+++ DATASET RECORDS
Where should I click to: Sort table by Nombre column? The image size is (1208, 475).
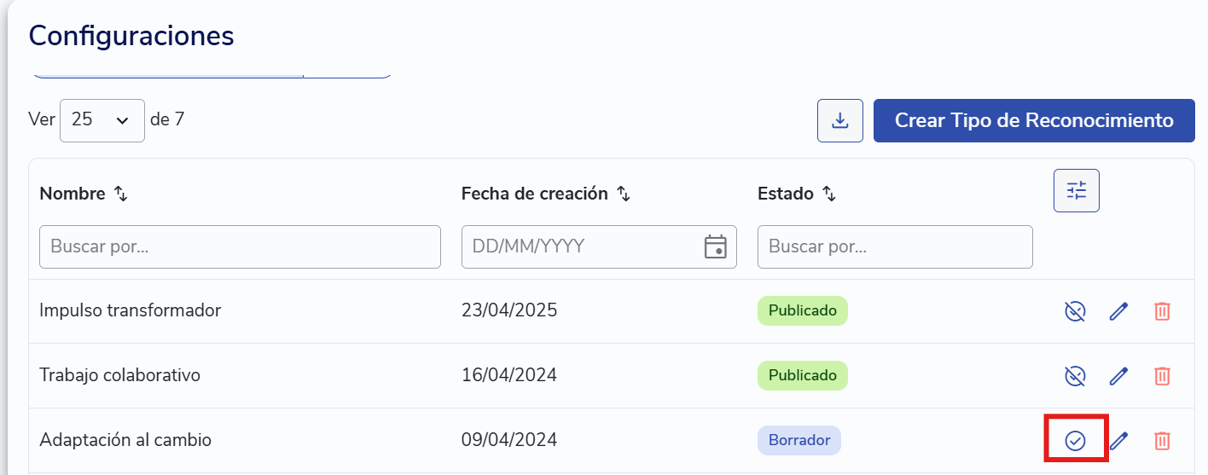tap(121, 194)
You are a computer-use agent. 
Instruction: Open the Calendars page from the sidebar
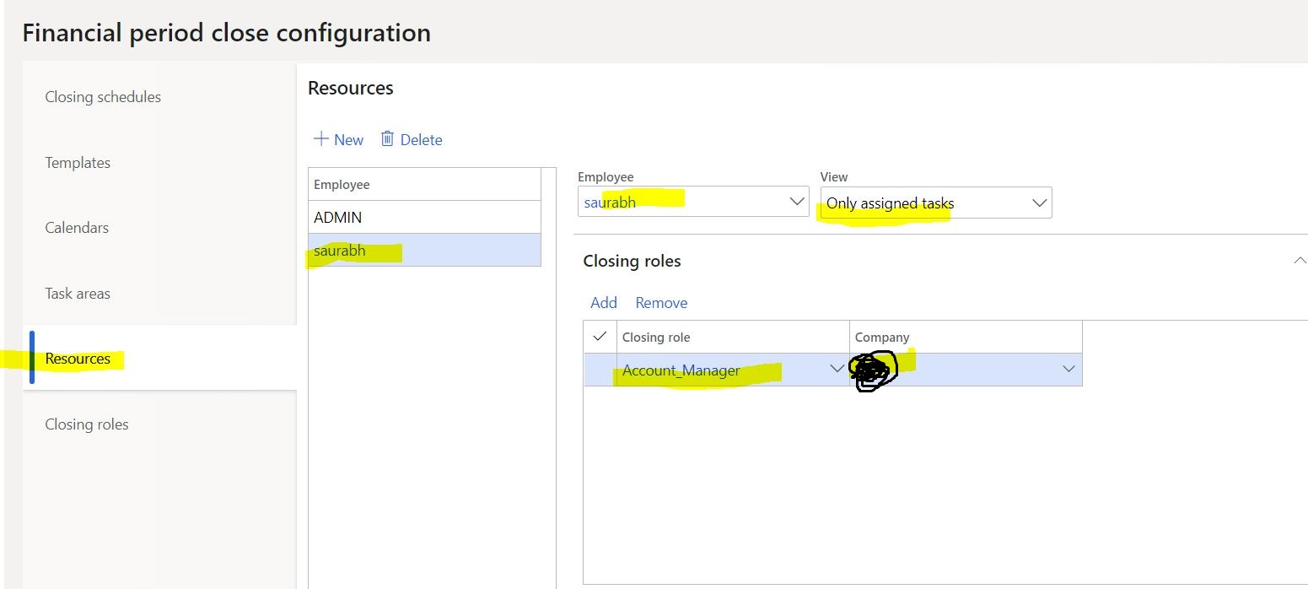coord(76,227)
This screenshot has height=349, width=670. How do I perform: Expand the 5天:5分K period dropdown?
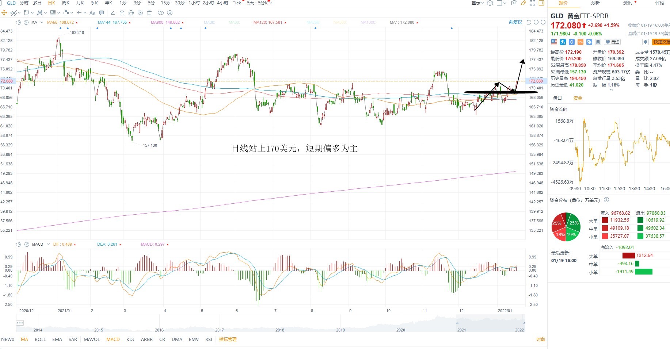259,3
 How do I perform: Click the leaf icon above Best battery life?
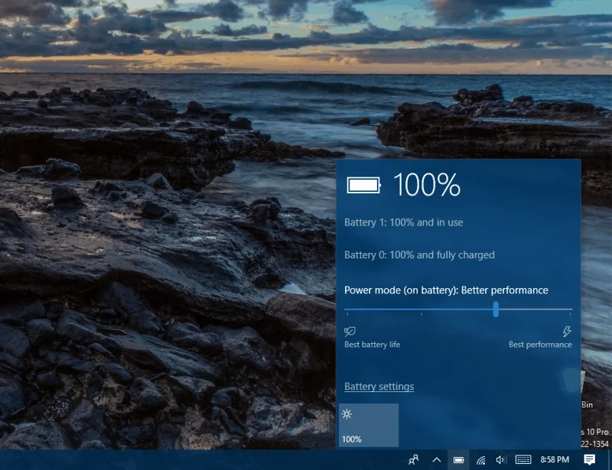pos(349,331)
++++++
- **TASK TO CARRY OUT**
Transcribe every record above exactly, leaving out the pictures.

- **TASK ANSWER**
Where should I click to: Sort table by Nombre column? The image size is (1208, 475).
tap(121, 194)
You are a computer-use agent. 
Instruction: Open the Calendars page from the sidebar
coord(76,227)
This screenshot has height=349, width=670. How do I perform: Expand the 5天:5分K period dropdown?
259,3
 How do I perform: Click the leaf icon above Best battery life?
pos(349,331)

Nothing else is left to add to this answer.